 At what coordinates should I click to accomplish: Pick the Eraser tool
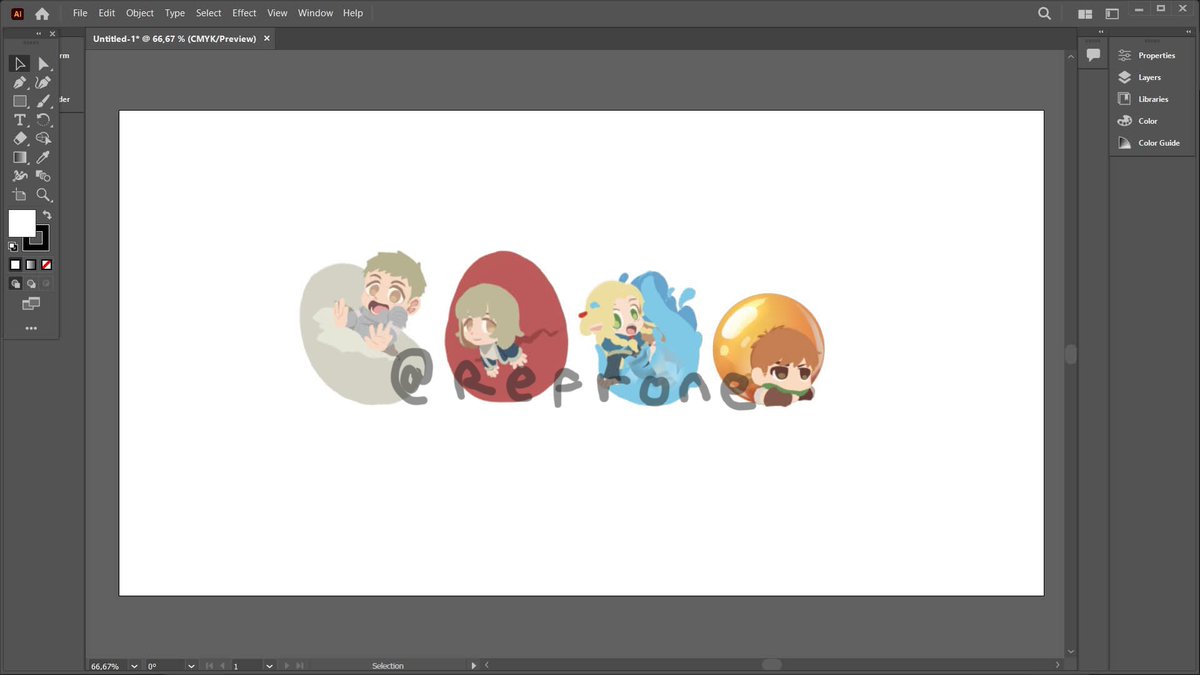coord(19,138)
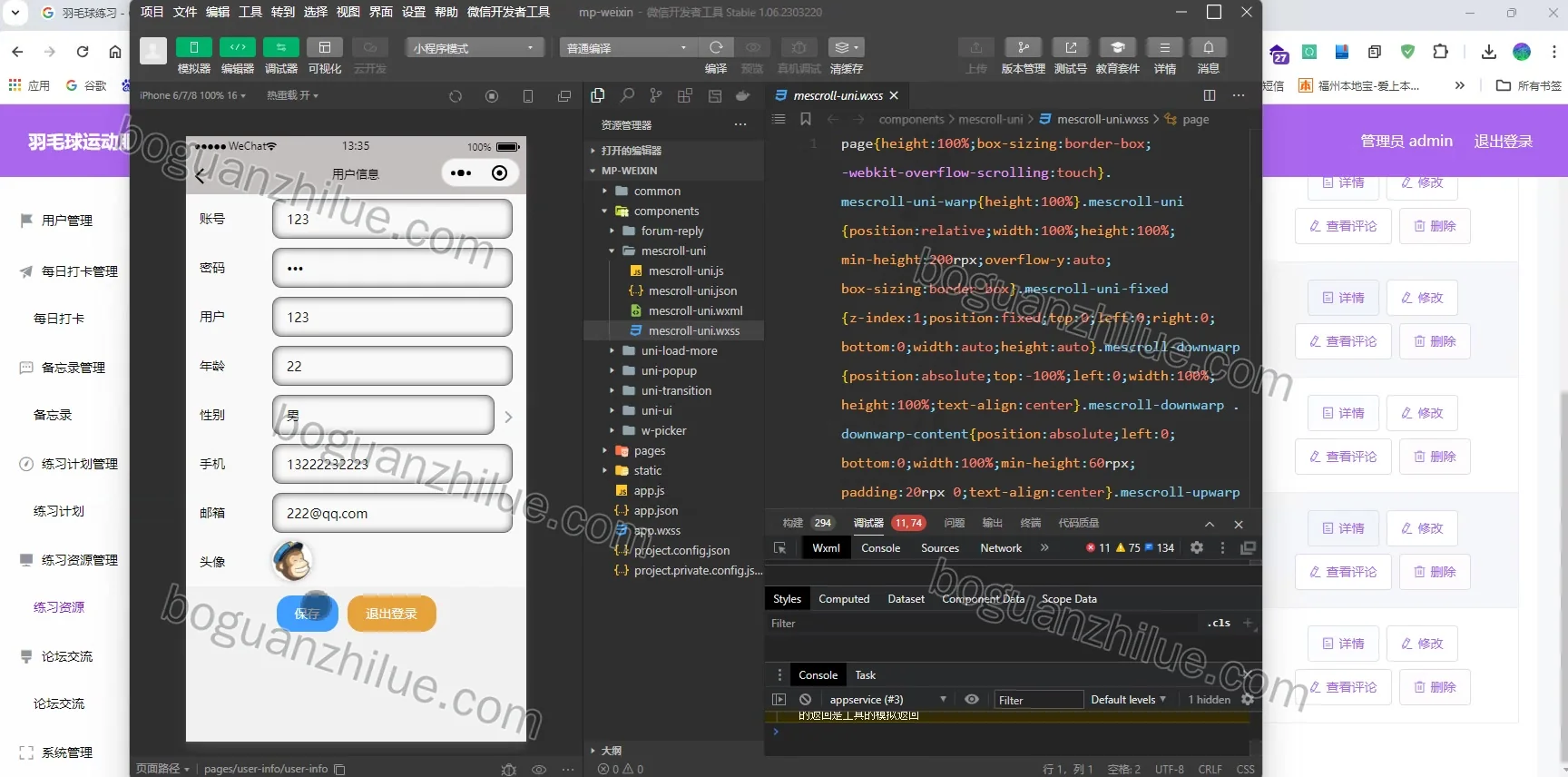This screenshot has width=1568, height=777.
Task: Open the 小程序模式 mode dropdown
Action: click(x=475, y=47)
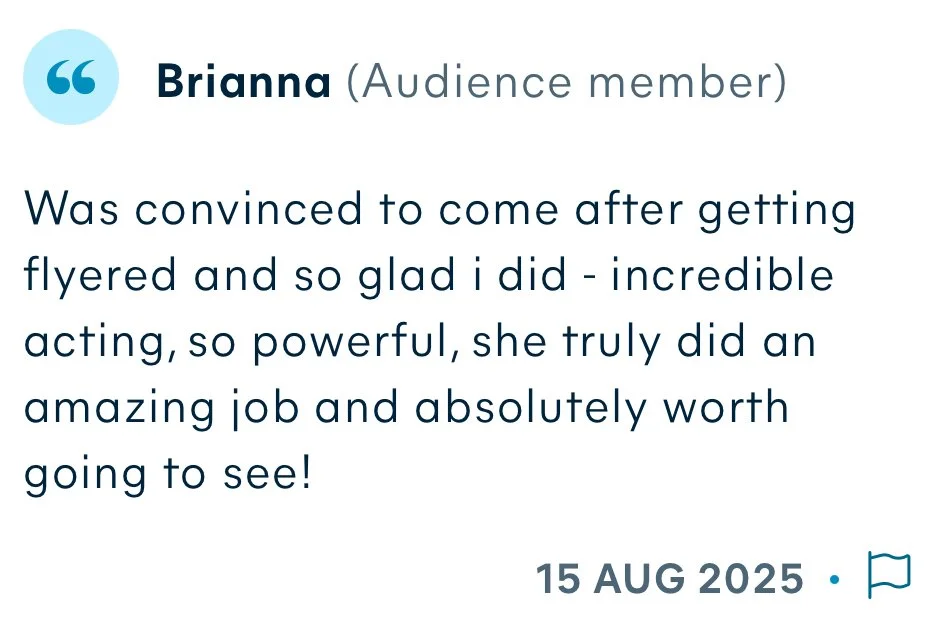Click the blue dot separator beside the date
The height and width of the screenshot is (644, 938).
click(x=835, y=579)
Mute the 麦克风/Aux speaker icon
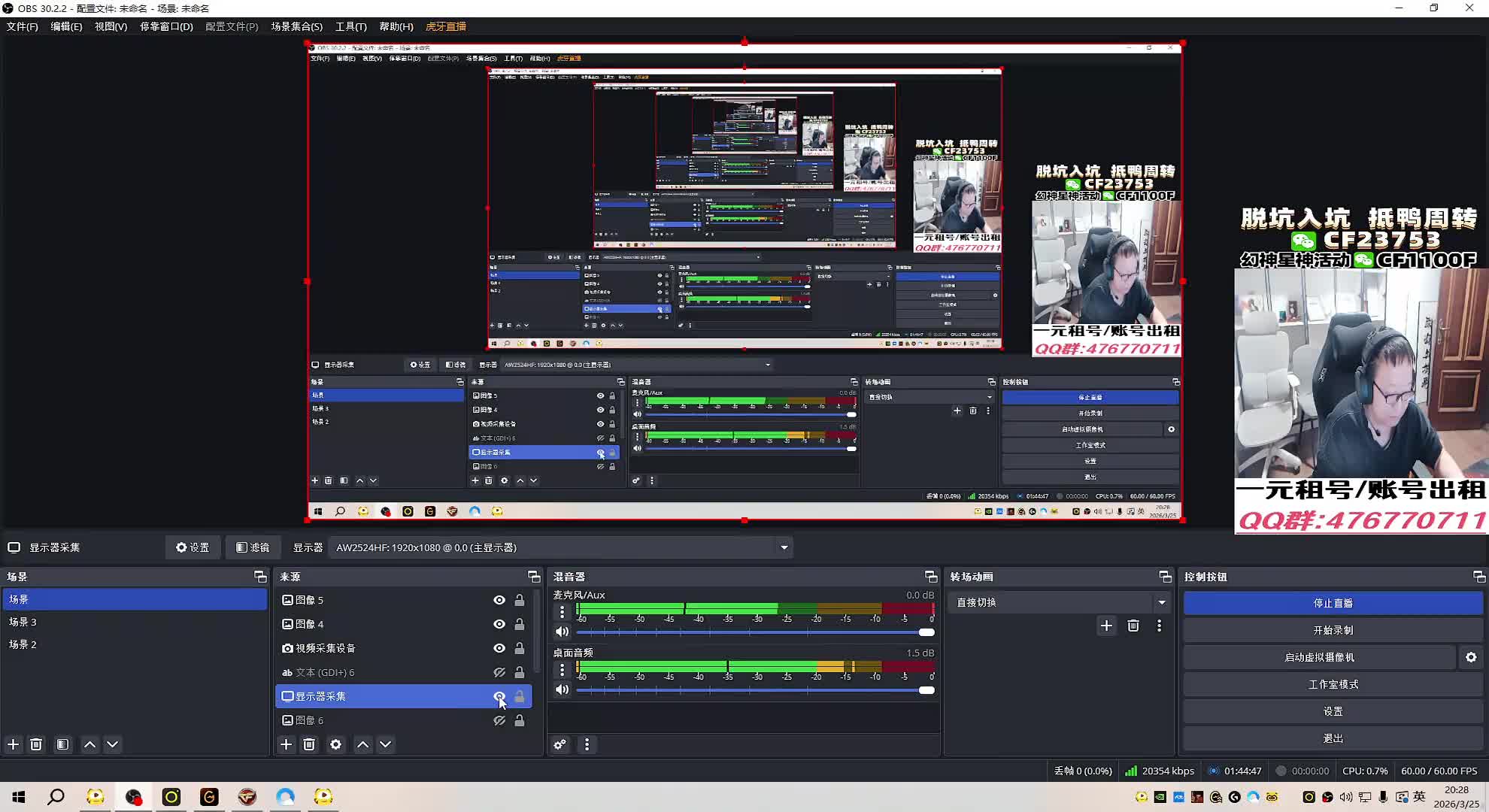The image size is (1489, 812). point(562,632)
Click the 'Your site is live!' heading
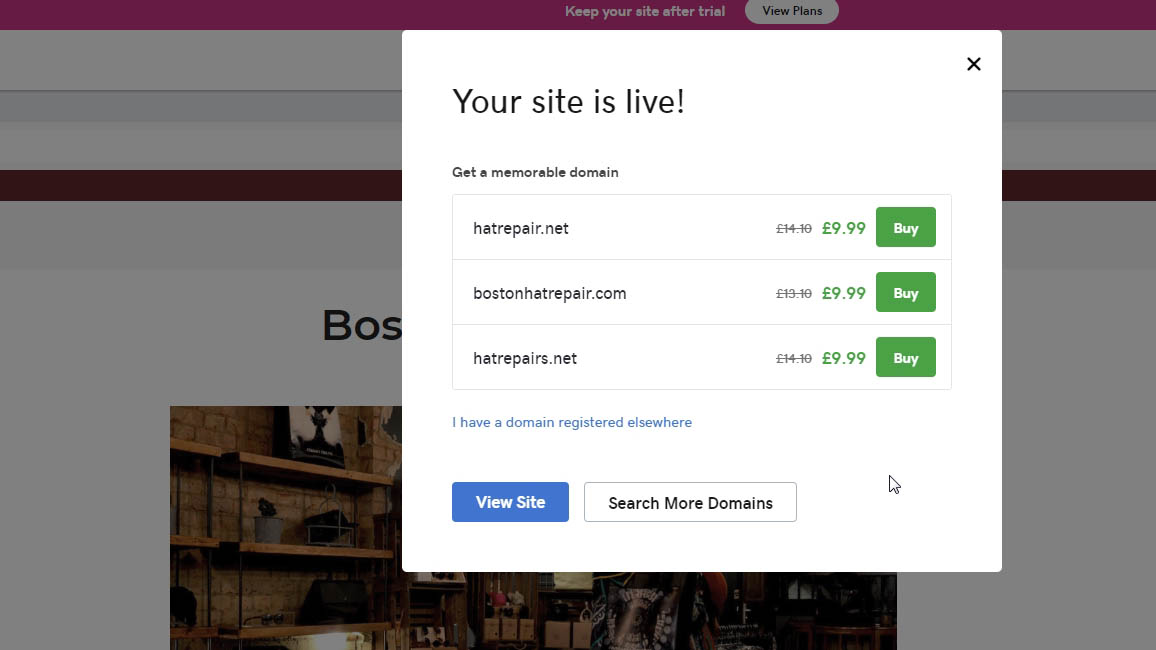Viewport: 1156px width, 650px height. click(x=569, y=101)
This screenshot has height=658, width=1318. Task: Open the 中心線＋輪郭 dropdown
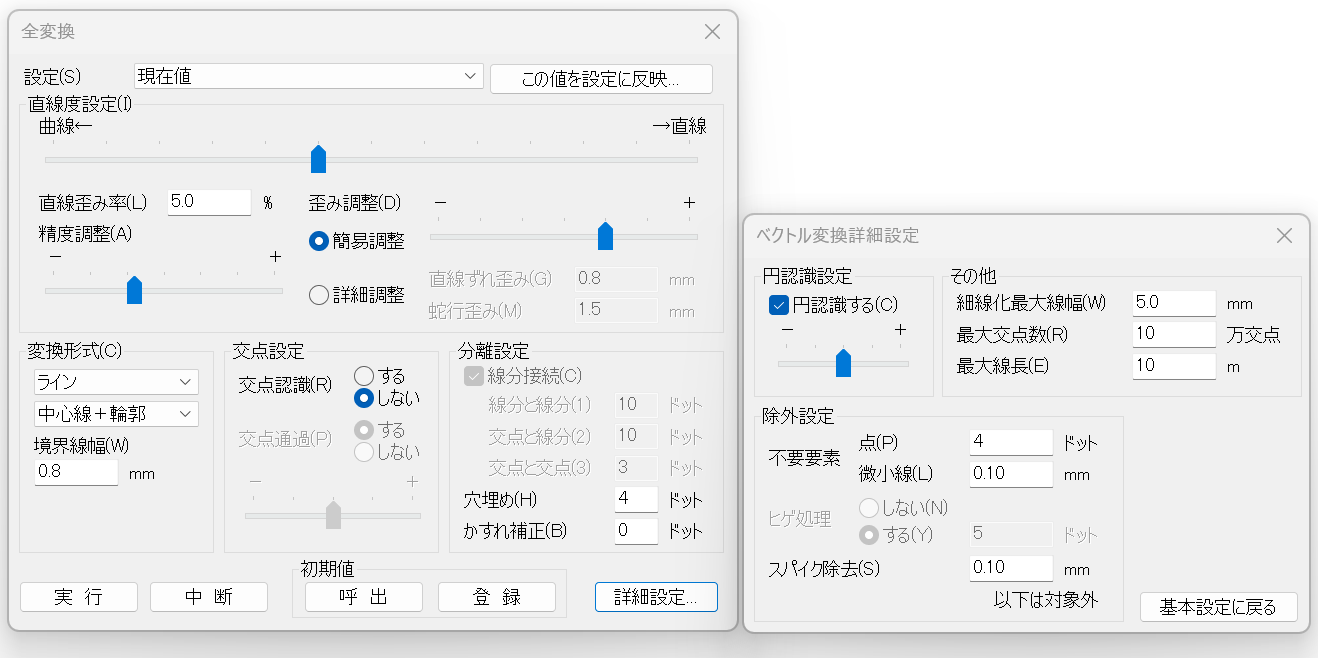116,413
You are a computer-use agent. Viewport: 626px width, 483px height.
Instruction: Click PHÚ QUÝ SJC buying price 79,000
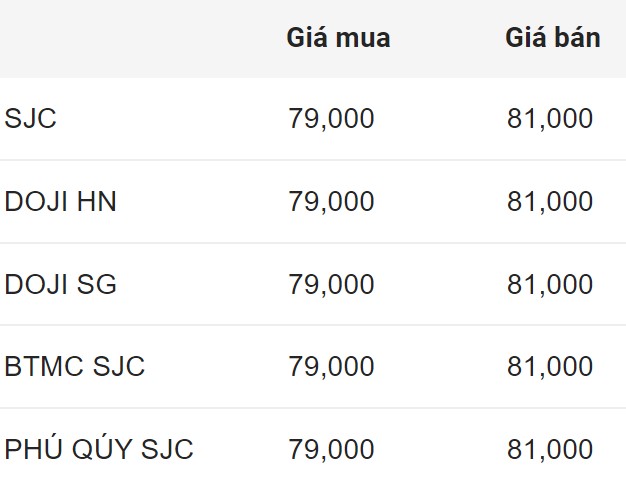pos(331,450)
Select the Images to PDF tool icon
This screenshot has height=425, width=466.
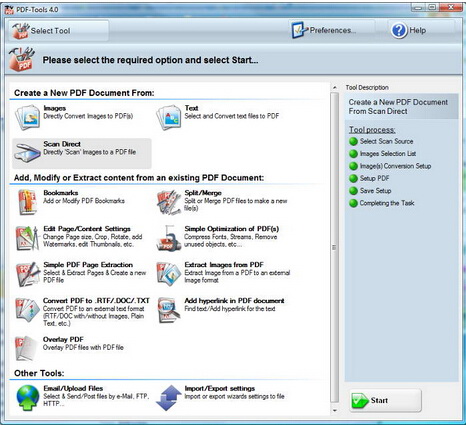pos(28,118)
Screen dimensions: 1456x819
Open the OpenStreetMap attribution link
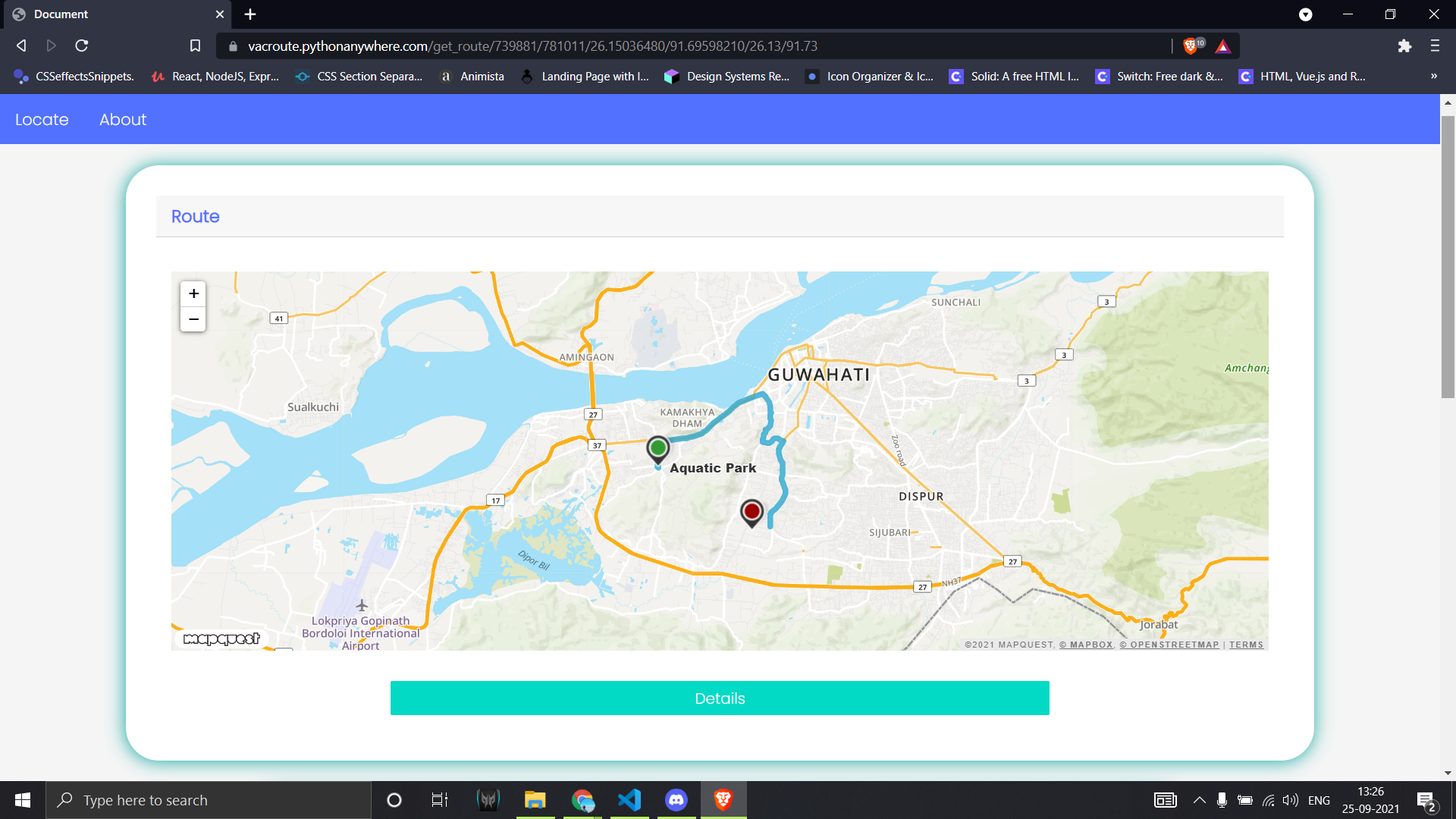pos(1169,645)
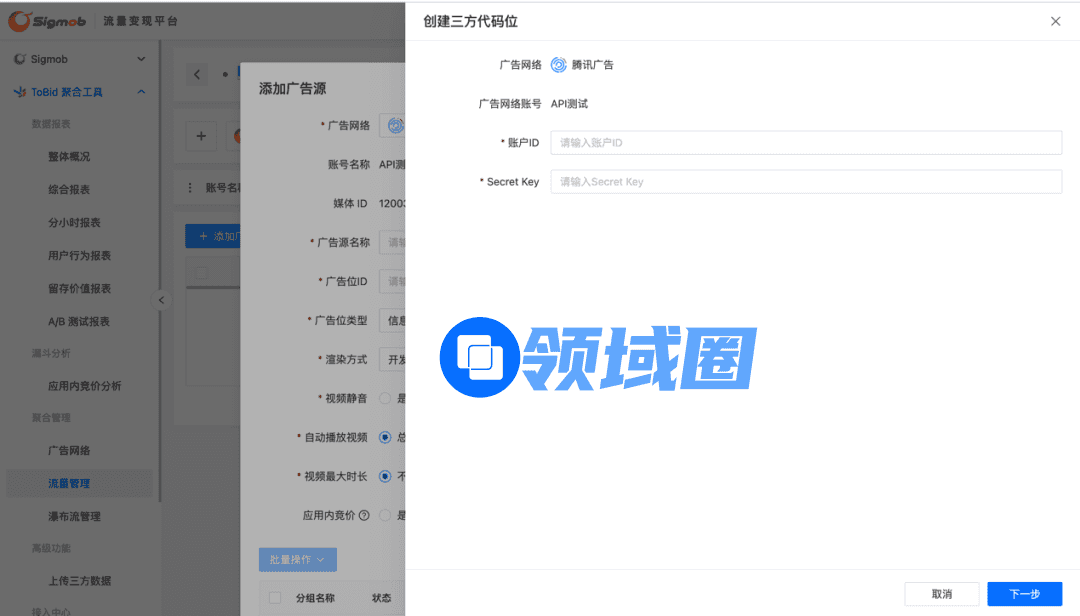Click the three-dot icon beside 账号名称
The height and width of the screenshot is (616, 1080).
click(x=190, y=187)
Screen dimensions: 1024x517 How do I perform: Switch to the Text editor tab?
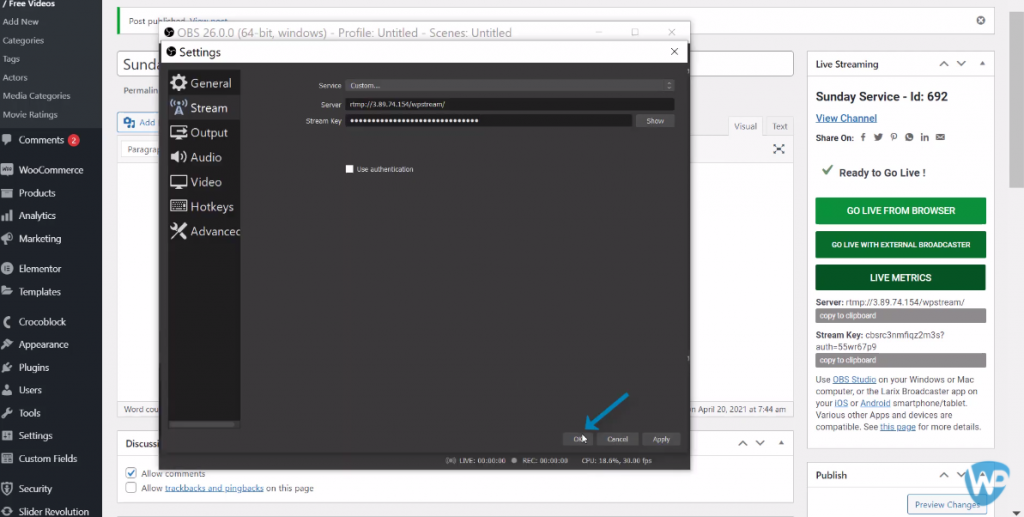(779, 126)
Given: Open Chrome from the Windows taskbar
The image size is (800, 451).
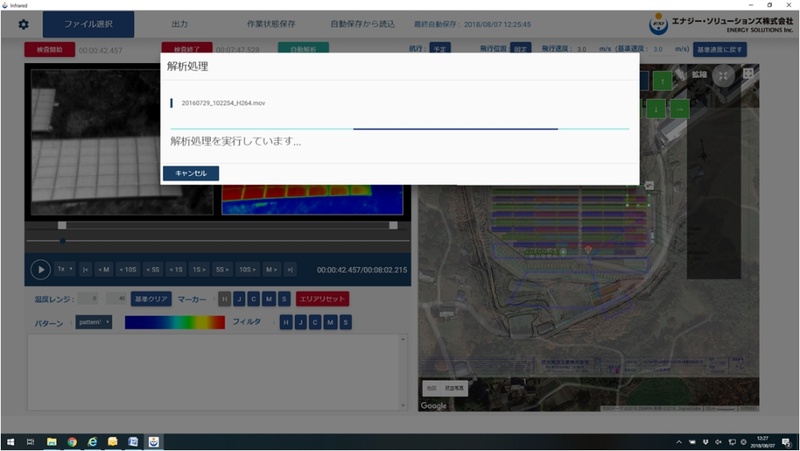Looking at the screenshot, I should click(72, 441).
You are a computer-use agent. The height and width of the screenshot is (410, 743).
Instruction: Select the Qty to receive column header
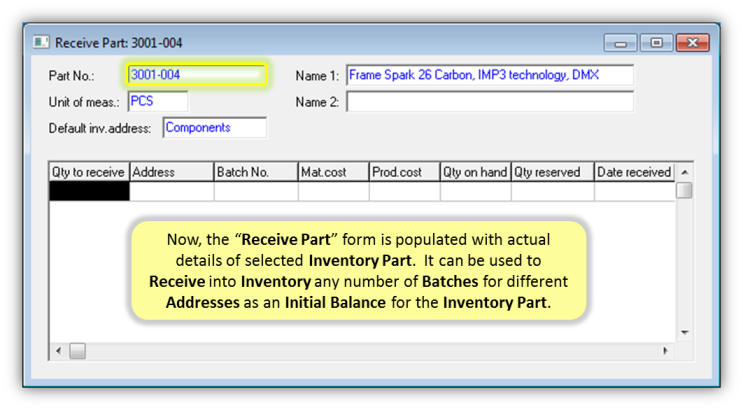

========

→ AIM: Reproduce the records verbatim from their beginning through the line containing "click(x=835, y=579)", inclusive, omitting the pictures.

→ THE RESPONSE:
 At what coordinates should I click to accomplish: Pick the Eraser tool
coord(19,138)
This screenshot has width=1568, height=777.
Task: Open the 小程序模式 mode dropdown
Action: click(x=475, y=47)
Click the blue dot separator beside the date
The height and width of the screenshot is (644, 938).
click(x=835, y=579)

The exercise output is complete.